Firestone/ STS has "Primewell" on sale $240/4, but Google complaints say they sound like 747 on runway. 

Can I go 235/60 R16 or even 245/50 R16, or should I stay w/ factory 225/60 R16? 1st pair were 235 if I recall. I do want "V" > speed rating. 

Thanks. . .

JC

.


----------



## Wrench97 (May 10, 2008)

I would go for the Bridgestone over the Firestone, on the Sizes I'll have to find my size charts but a rough guess the 245/50 are the same diameter as the 225/60 just wider.
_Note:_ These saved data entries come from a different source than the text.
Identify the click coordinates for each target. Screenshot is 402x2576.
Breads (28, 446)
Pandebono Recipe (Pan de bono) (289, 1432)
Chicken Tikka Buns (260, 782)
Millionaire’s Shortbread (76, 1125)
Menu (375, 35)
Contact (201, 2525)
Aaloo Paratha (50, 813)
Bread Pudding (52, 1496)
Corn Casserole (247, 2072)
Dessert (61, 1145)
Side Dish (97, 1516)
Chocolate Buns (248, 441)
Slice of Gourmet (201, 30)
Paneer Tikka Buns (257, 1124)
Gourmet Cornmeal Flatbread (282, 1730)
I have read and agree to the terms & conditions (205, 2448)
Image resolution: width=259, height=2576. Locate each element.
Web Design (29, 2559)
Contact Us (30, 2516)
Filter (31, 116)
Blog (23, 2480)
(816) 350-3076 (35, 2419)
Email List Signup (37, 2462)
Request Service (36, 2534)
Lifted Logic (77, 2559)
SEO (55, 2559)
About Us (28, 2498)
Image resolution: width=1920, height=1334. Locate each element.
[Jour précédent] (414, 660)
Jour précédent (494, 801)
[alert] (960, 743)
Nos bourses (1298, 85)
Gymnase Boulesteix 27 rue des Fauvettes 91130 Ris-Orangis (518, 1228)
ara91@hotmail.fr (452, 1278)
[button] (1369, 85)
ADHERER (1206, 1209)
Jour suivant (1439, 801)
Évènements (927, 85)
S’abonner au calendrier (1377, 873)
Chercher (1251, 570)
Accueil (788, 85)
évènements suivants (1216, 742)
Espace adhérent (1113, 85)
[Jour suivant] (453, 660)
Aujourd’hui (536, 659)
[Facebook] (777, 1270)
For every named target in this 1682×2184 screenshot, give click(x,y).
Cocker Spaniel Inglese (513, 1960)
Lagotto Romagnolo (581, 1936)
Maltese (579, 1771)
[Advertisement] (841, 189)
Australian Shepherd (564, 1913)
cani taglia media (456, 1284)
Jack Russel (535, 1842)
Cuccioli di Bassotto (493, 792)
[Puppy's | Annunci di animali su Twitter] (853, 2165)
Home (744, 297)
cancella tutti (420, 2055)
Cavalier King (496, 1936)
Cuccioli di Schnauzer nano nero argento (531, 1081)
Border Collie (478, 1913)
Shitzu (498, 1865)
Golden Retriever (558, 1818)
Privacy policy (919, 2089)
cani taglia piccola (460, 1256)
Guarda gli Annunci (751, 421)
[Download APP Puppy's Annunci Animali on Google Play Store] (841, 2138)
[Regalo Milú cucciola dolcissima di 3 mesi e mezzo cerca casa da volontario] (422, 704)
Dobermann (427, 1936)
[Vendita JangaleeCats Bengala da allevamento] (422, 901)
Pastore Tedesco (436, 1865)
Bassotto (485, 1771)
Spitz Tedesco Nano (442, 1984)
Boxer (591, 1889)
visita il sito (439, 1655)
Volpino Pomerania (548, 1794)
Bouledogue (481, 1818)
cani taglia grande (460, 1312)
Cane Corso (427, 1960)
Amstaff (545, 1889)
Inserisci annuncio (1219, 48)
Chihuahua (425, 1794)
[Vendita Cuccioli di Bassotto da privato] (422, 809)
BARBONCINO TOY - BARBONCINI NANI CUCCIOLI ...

If your using that much fluid I would not put the repair off much longer P/S fluid can and will catch on fire if it comes in contact with any exhaust components.


----------



## jcgriff2 (Sep 30, 2007)

I agree w/ repair timetable. Sudden trip to West Coast in 2 days, so car will sit for 1-2 weeks, during which I'll find Votec or similar for p/s here in NJ. Then clock spring & tires.

Wider tires would be nice. I agree w/ Bridgestone too - it's worth the cost I think.

Well, I will have rental car for next week or 2 and s/b fine going thru AZ & CA deserts and won't have to buy p/s fluid!

Thanks again . . .

JC

.


----------



## Wrench97 (May 10, 2008)

Have a good trip.


----------



## dai (Jul 2, 2004)

long live the rear wheel drive


----------



## jcgriff2 (Sep 30, 2007)

Hello to all and Happy Holidays!

I need further help, please (does this surprise you??)

I was unable to find Votec to do the steering repairs, so I had the car towed to Firestone automotive and ended up with a bill in excess of $3,000 !!!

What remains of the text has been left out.